Given information Block Start
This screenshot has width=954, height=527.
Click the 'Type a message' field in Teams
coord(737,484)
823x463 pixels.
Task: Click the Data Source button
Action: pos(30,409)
Given information Block End
**What needs to be done:** Each entry must be printed again exactly as given.

**Solution:**
This screenshot has width=954, height=527.
Click the 'Type a message' field in Teams
coord(737,484)
823x463 pixels.
Task: Click the Data Source button
Action: pos(30,409)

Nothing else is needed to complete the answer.